EXTRACT TO READ |
But even then I couldn’t stop giggling as I said it because honkey is a funny word. And slurs aren’t supposed to be funny — they’re supposed to be hurtful. So I knew I wasn’t getting it.

“Oh, Johnny,” said Nick. “You don’t think you’re a minority, but you are. Think about it. You’re a huge nerd.”

And because I am not actually very huge, I knew he intended “huge” to modify “nerd” and not “you.”

“Are you thinking about grammar?” he said. “You are, aren’t you?”

Hell.

It all came down upon me in a rush. I’ve blogged about grammar before. I’ve corrected people on grammar before. I’ve laughed about how a certain sentence’s structure was funny before. Can you believe they put quotes around “do not”? I’d say. And then I’d laugh, and nobody would understand why.

And the technology. Oh, the technology.

The non-IRL friends I was referring to are non- “In Real Life” friends, which means they’re Internet friends and, naturally, would understand that lame-ass way of saying it. And yes, I have Internet friends. A lot of them, actually, and I talk to them constantly. I used to burn my days on the Men’s Health forums, and then we pulled an online coup and started our own forum at Training Anarchy. I joined Twitter, started exploring the blogosphere, and met Chuck Westbrook. Then I met Havi and her yellow assistant. Then Mak0shark. DocHobbes. Jen Louden. Mad Asthmatic. Just this morning I emailed with Jenny the Bloggess and got some praise, and I’m all giddy about it because her writing is so funny that it quite literally makes me shit peachpits.

THINGS TO DO |
**1)** In the passage about being a nerd, what forum did the writer's group start after leaving the Men's Health forums?
**2)** Continue the passage about being a nerd from its last sentence.

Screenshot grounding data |
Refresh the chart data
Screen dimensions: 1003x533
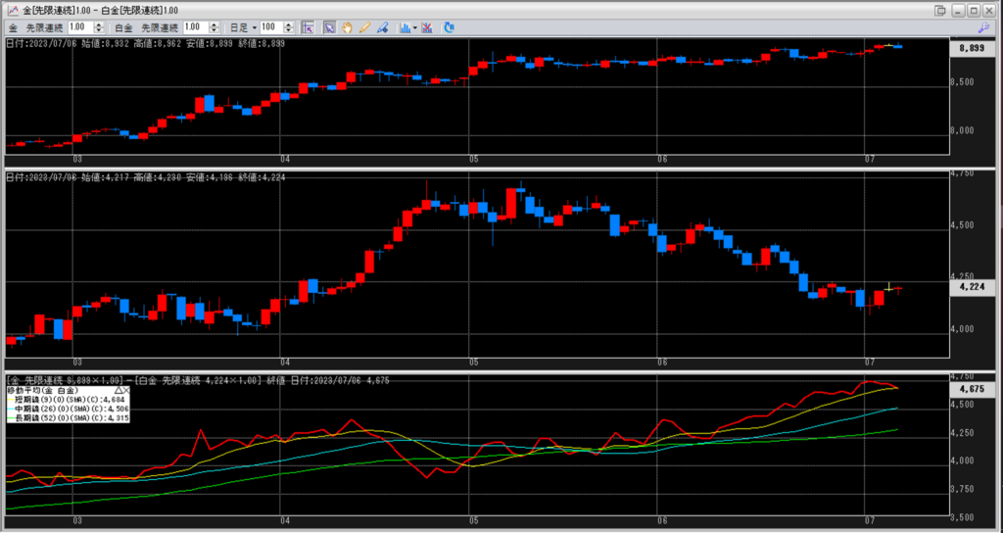point(449,27)
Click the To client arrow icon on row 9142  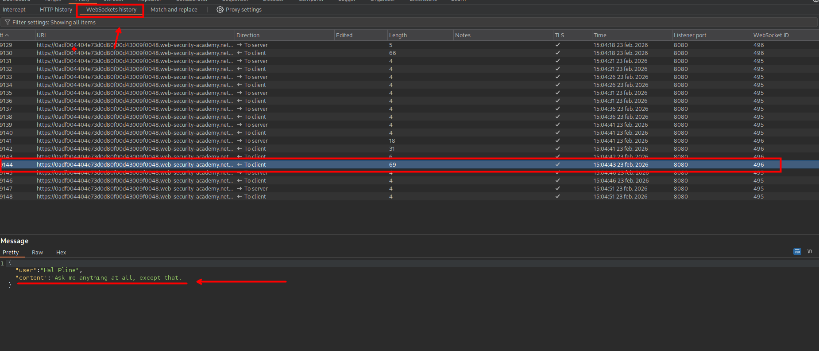(240, 149)
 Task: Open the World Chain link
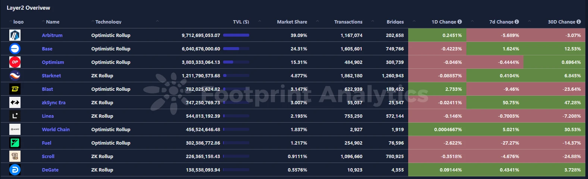click(56, 129)
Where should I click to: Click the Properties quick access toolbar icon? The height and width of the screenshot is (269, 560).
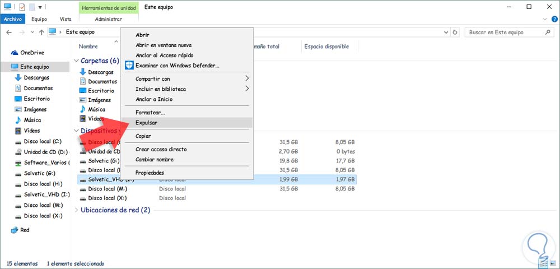click(22, 7)
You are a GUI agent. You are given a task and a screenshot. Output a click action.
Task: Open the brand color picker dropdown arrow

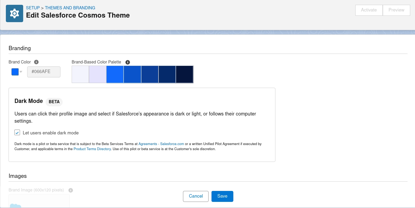(21, 72)
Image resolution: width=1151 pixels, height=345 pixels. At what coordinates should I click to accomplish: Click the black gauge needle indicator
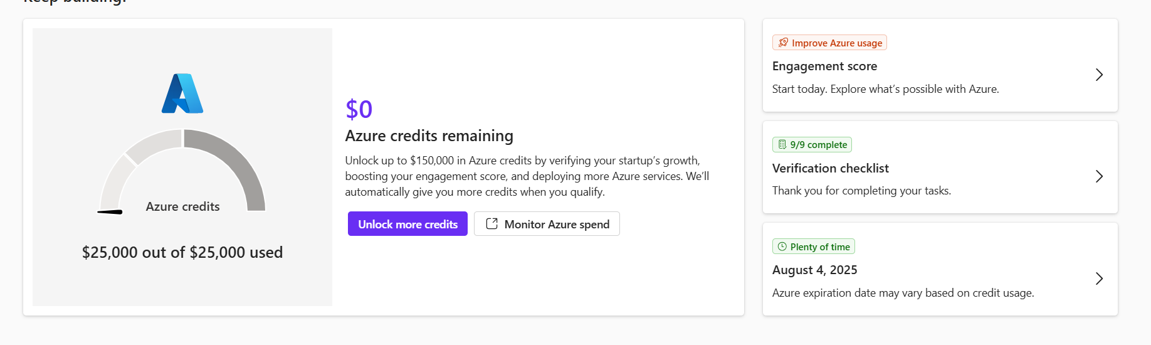point(110,212)
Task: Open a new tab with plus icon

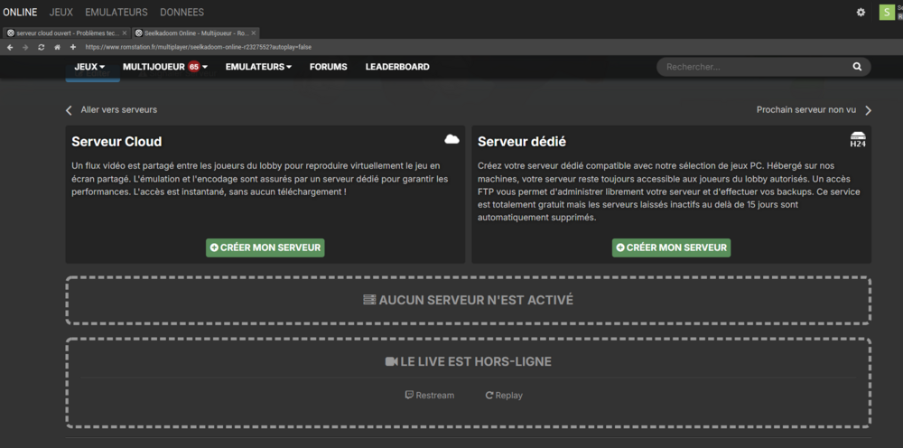Action: [x=72, y=47]
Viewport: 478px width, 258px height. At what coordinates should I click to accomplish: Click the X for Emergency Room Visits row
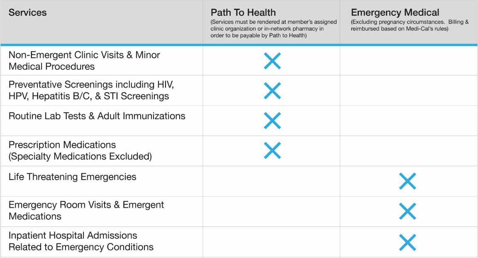coord(407,211)
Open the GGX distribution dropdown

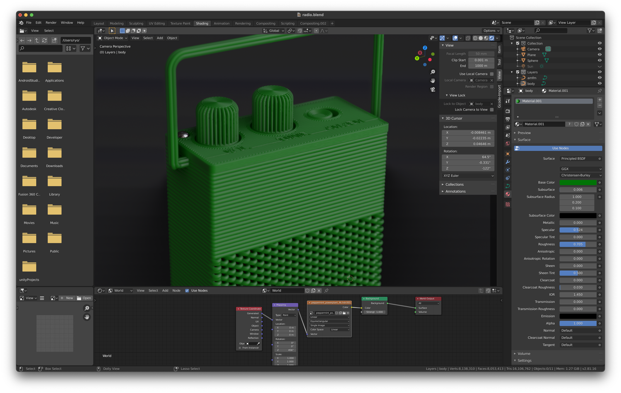(x=581, y=169)
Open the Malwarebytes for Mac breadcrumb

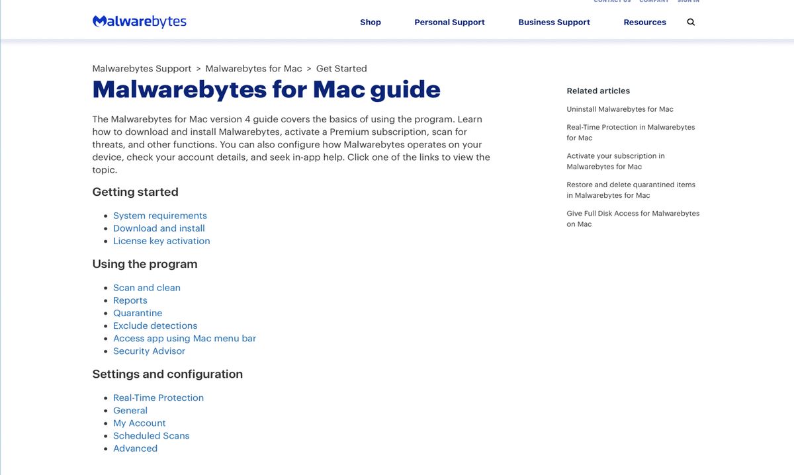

ANSWERS FOR THE EXERCISE |
**1)** Training Anarchy

**2)**
The vast majority of IRL friends I do have are far away, back in Toledo and Columbus. And let’s face it: they’re geeks too.

“Dude,” I’ll say to my friend Paul, “remember when you were a sysop on that old BBS with that guy back when you had that ‘fast’ modem and it was only 2400 baud and you had a 20 MB hard drive and we thought it was so awesome, and we were at that sysop’s BBS party watching Darkman and someone rang the doorbell of his apartment right when that guy stuck his finger in Darkman’s chest?”

“Ha,” he’ll laugh. “That was so prior to the advent of flash memory.”

I’ll remind him about the stunning ANSI graphics of Global War and Pimpwars, reminisce about the days of 5.25″ floppies and the debut of SVGA, and think fondly about how we used to write computer programs in BASIC that caused the Apple II’s in the school’s computer lab to flash “Water on disk.” And I actually wondered why I didn’t go on a second date until I was 19.

Today, all of my stories revolve around people who may in fact turn out to be 90 year-old Lithuanian midgets living in the basements of illegal zoos.

“I know this guy who gave both of his kids Mohawks,” I’ll tell Robin after a haircut discussion.

“Who?”

And then I have to admit: “TheGreatOne.”

And recently, I find myself talking in meme-speak. For those of you who have a life, a meme is a themed idea that replicates virally on the internet. Which is actually an explanation that is even less clear.

Example: Someone on a forum (it’s usually /b/) finds something interesting and creates an image. Like whoever decided to take a funny picture and make a motivational poster out of it:

And then someone else does it:

Then another:

And on and on. Possibly my favorite meme of all time is fail. And so all the time, I find myself witnessing a person floundering and say, “Fail.” Or someone will do something bizarre (typically, it’s me) and I’ll say, “LOL wut?” You start to ask for the “sauce” (source) of something you find. You refer to masturbation as “fapping.” You say, “I shit trains, now what?” You start to make reference to hazzing Cheezburger.

I find all this to be tragically funny, but usually people look at me as if I’m wearing a really, really funny hat. Like this one:

And like nine times out of ten, I’m not.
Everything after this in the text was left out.